At first, of course, he'd resisted the reordering of his world, but he'd gotten used to the instability after a week or so; after all, when it came right down to it, his world had been changing long before he'd mistakenly sent himself to wherever or whatever this place was. Yes, he'd given up on the notion that he had merely transported himself across the globe and finally accepted the fact that he'd somehow ended up a lot further from home than a simple ocean.

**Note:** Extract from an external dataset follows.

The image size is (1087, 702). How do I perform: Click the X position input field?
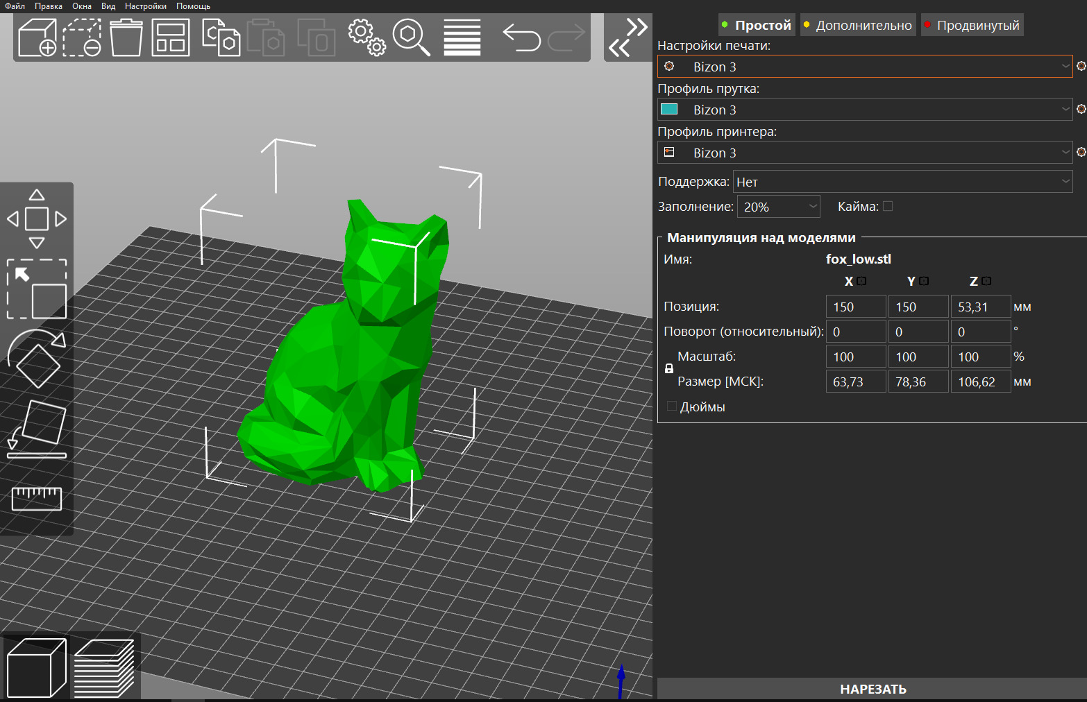[855, 307]
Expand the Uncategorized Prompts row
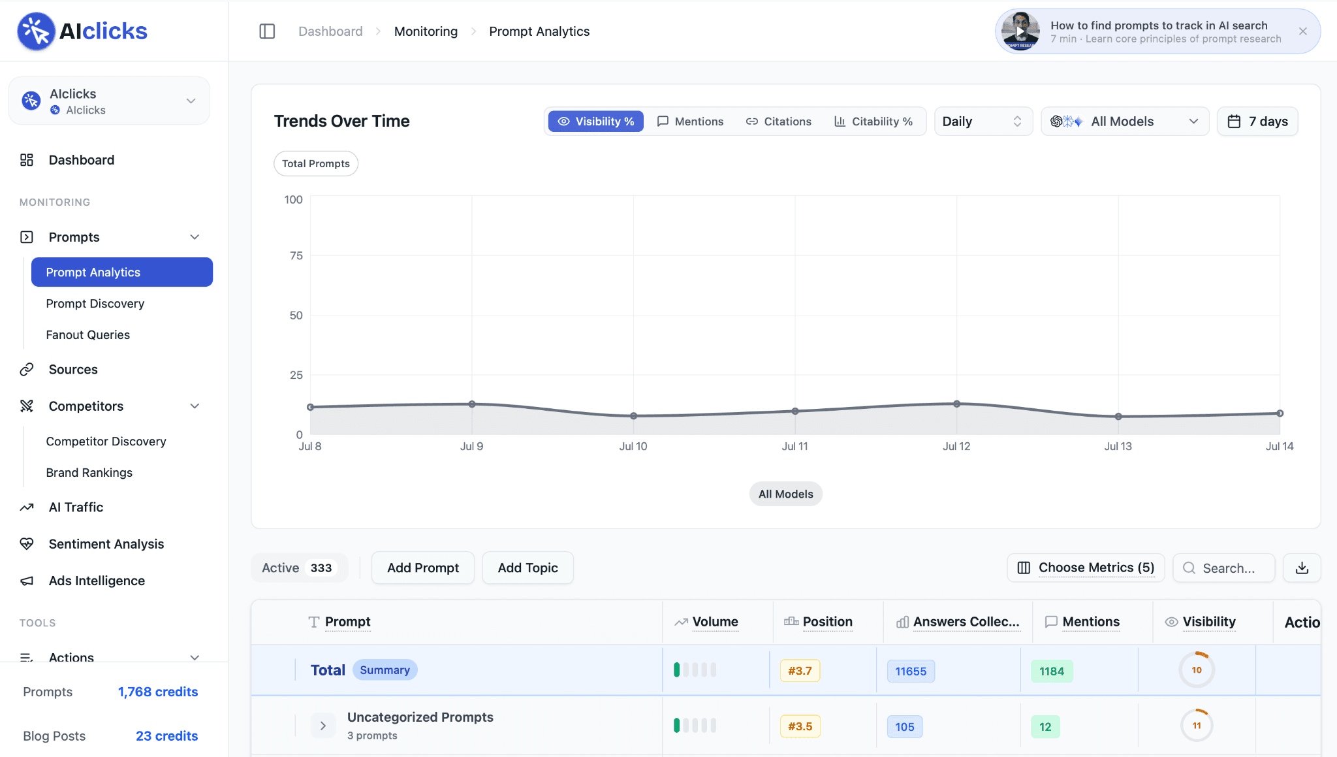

The red-haired witch had been a lot of help in that respect the past few weeks. After he'd quashed the initial irritation he'd felt at having to work with someone who on the surface resembled the mudbloods he'd always hated so much, he'd found her to be quite helpful and enlightening on a magical basis. Of course, the hair reminded him a bit too much of a Weasley for his liking but he was working on that. The lessons she'd been giving him on the type of magic that existed in this world were going a long way in relieving that irritation.

Despite the Wiccan's help, however, they were no closer to figuring out how to get him home than they had been the night he'd shown up. They had discovered how he'd ended up in the Magic Box though.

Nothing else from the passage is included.